You don’t get to the top of that greasy pole without at least some talent for projecting a good image, but the game of looking good as opposed to doing good is changing. At a lot of firms it’s necessary for a senior IT exec to occasionally do something ultra-geeky to show they’re on top of things, and not just an MBA whose career has blown off course. Simply taking a screwdriver and swapping out the occasional card is not going to be enough. It’s harder now that so many of the board actually either ‘get IT’ or hate it so much that there’s no point.

Worse, our IT execs are put in the position of either trying to block services like DropBox and other creeping Shadow IT, thus looking fatally uncool, or being blamed for the ensuing security problems.

In 2016, where you may not have any servers and desktop PCs are cloned smart terminals, questions will be asked as to what you are actually for and first on your list of visible productivity is as a negotiating resource. Accounts and Sales think they can negotiate, but they can’t factor in the tech angle and our IT execs are mastering the craft of inserting themselves into the "simple" process of sales buying CRM on their credit cards before it goes too badly wrong. Also, there seems to be little realistic alternative but to try and lead on finding and evaluating the pretty cloud offerings before a user department buys a system that can’t talk to anything else.

The new successful ITExec doesn’t even pretend to provide bullet proof security. If you do, you’re setting an expectation you can’t deliver on and the steps necessary to even try will make the IT function seem like the “business prevention group”.

But having been a CTO I found this part of the writeup to be as odd, as you may feel from reading it. Aside from the more highly fuelled end of media and advertising firms, the idea of a "cool IT department" is quite alien. But that’s a big change I’ve learned from several of our IT execs even if they don’t put it that way.
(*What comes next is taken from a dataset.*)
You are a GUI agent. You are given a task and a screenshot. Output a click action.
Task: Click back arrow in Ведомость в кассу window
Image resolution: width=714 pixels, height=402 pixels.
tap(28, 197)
The flipside of IT now being customer-facing and handling more marketing and sales is that image matters if you want to take a lead – and not be a "cost centre" for future minimised. I’ve been minimized and it wasn’t nice.

Peak outsourcing

Although you can see Cloud as a form of outsourcing that is fast burning up inhouse ITops jobs, DevOps and the need to more closely couple the development process with the rest of the business means that not being in the same building, is a problem with outsourced development being increasingly relegated to the low value added parts of the project. But at the same time, the tech for managing virtual teams across continents like Skype and GitHub is now mature enough that managers who’ve got their heads around it can be very effective. Indeed, one of our IT execs shared a new technique of “managing by Gitub”, looking at comments on the code commits.